PrintNightmare refers to a series of recent vulnerabilities in the Windows print spooler service. There are plenty of articles detailing the issues and Microsoft’s ongoing attempts to (partially) fix them. I’m not going to rehash any of those. What I do want to touch on is the real-world implication of Microsoft’s fixes.
Cutting straight to the point: The updates Microsoft released to fix PrintNightmare, which will of course be included in subsequent rollups, completely prevent non-admin users from receiving printer mappings through group policy and/or using the “internet printing” webpage to add printers.
Microsoft’s documentation does state that “non-administrator users will no longer be able to” “[i]nstall new printers using drivers on a remote computer or server” or “[u]pdate existing printer drivers using drivers from remote computer or server.” Unfortunately, because of the way the first statement is phrased, it isn’t as clear as it should be that standard users can no longer connect to a printer on a corporate print-server, unless they have the necessary driver pre-loaded.

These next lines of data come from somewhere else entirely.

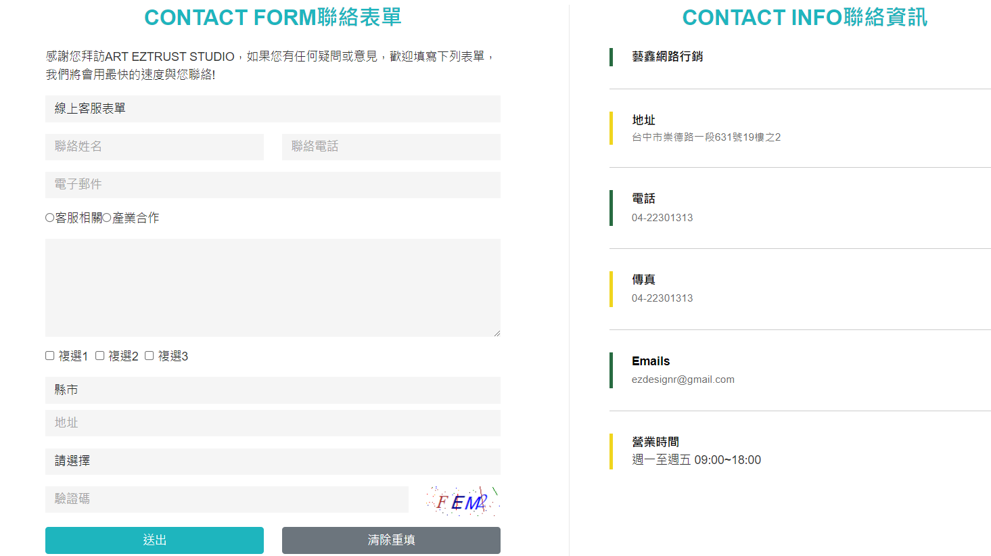Screen dimensions: 991x556
Task: Click the FEM captcha verification image
Action: (463, 501)
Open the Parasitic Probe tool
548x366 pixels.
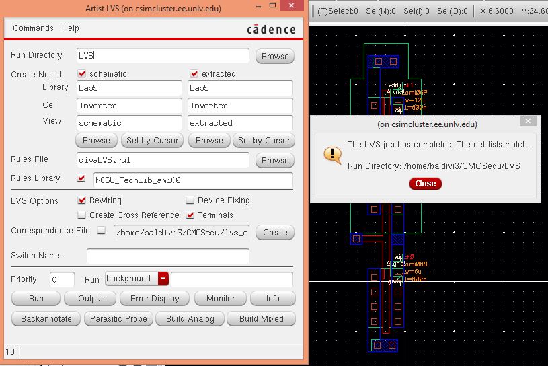click(x=118, y=319)
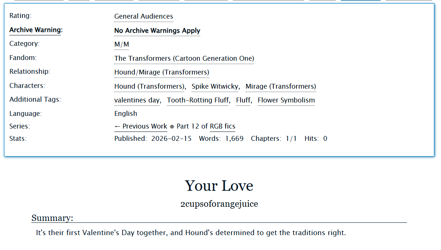This screenshot has height=250, width=441.
Task: Select the Fluff additional tag
Action: point(243,100)
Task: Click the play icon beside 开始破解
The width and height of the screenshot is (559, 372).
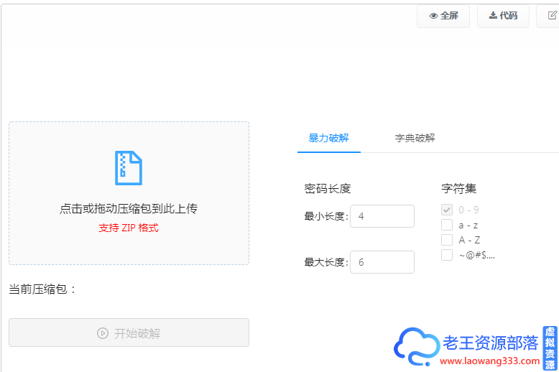Action: click(103, 333)
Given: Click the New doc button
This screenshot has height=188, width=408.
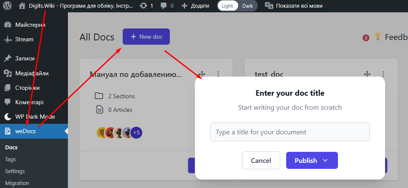Looking at the screenshot, I should point(146,37).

I understand that Microsoft may not have many options for resolving the spooler vulnerability, but what they have pushed out is a fix that will make it quite difficult for IT staff to install printers on end-user PCs. For the many organizations out there using group policy, logon scripts, or other long-standing methods to connect printers to PCs, these updates broke significant functionality.

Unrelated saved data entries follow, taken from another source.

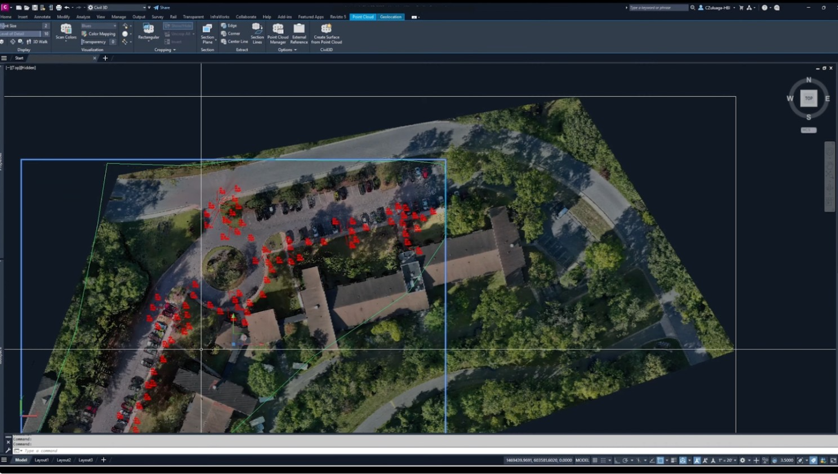This screenshot has width=838, height=474.
Task: Select the Rectangular crop tool
Action: click(149, 29)
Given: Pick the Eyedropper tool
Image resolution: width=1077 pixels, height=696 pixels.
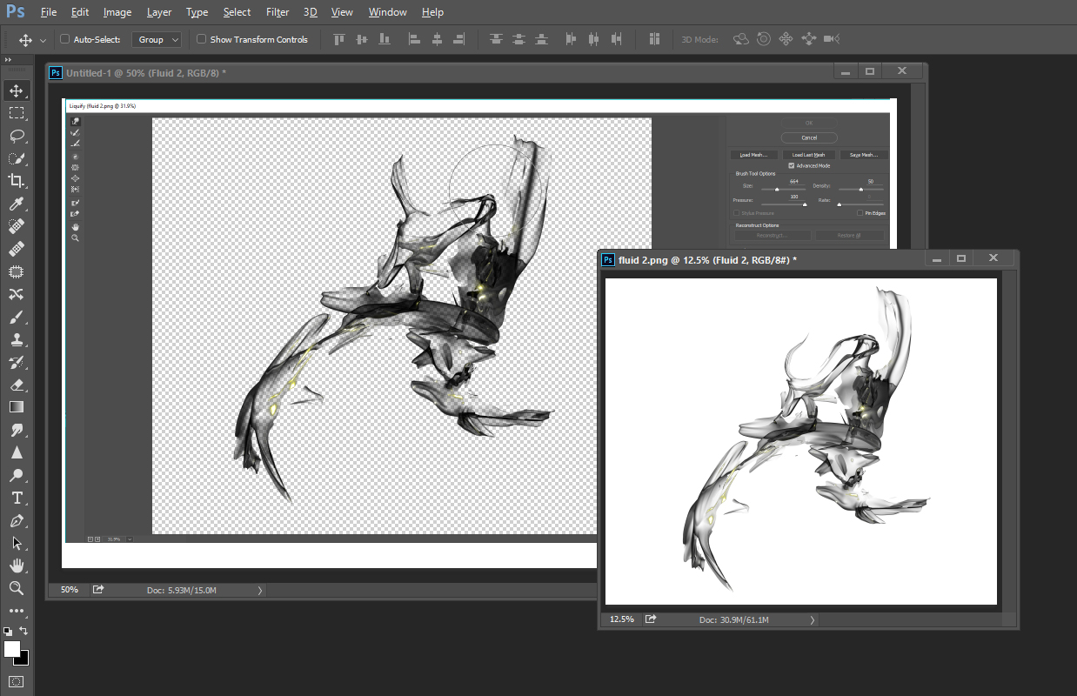Looking at the screenshot, I should coord(17,204).
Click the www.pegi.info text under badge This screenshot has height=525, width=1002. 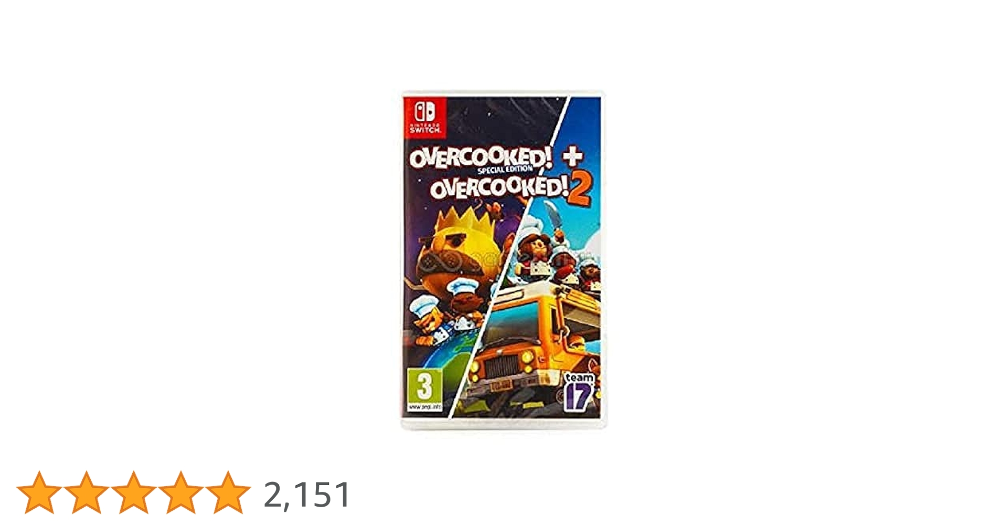[x=424, y=407]
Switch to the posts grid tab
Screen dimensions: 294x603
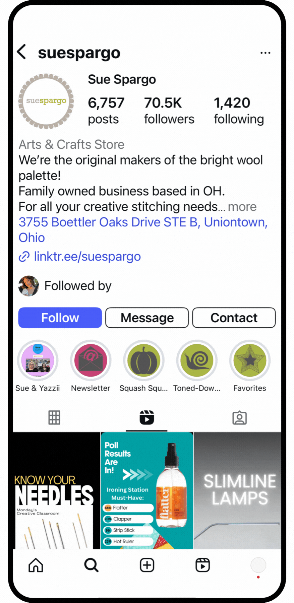54,417
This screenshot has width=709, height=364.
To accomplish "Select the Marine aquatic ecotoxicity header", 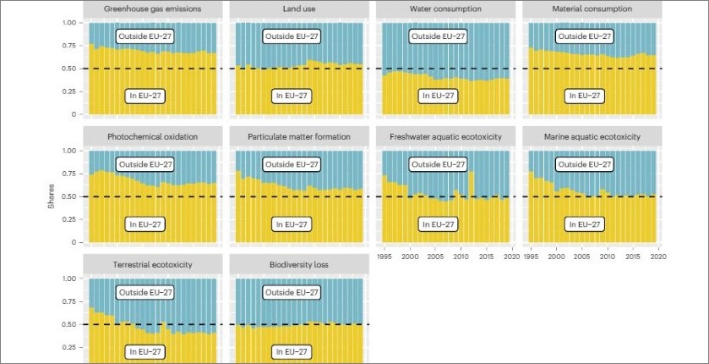I will tap(593, 137).
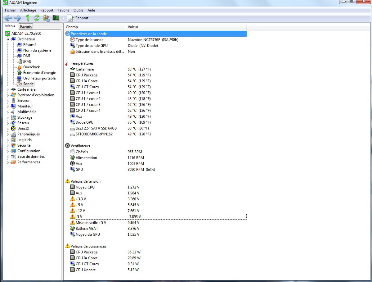Click the green up-level arrow icon
This screenshot has width=372, height=282.
point(28,18)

Unless you can quickly move to a new method of installing printers (System Center, Endpoint Configuration Manager, or a 3rd party platform), operational realities mean most of us are going to have to disable the security fix and make due with whatever other mitigations we can enable, such as limiting the servers from which a driver can be installed. It isn’t clear why Microsoft says that isn’t a full mitigation since end-user devices should be secure, as long as the print server itself is secure.
Aren’t you glad we’ve moved to a paperless office?
We have been struggling with this here in my org for weeks. We’ve done exactly what you suggested- roll the fix back and do whatever you can to mitigate the security risks. It’s required a lot of sneaker deployments to make us functional. This is one of those days I’m glad this is not on my plate anymore.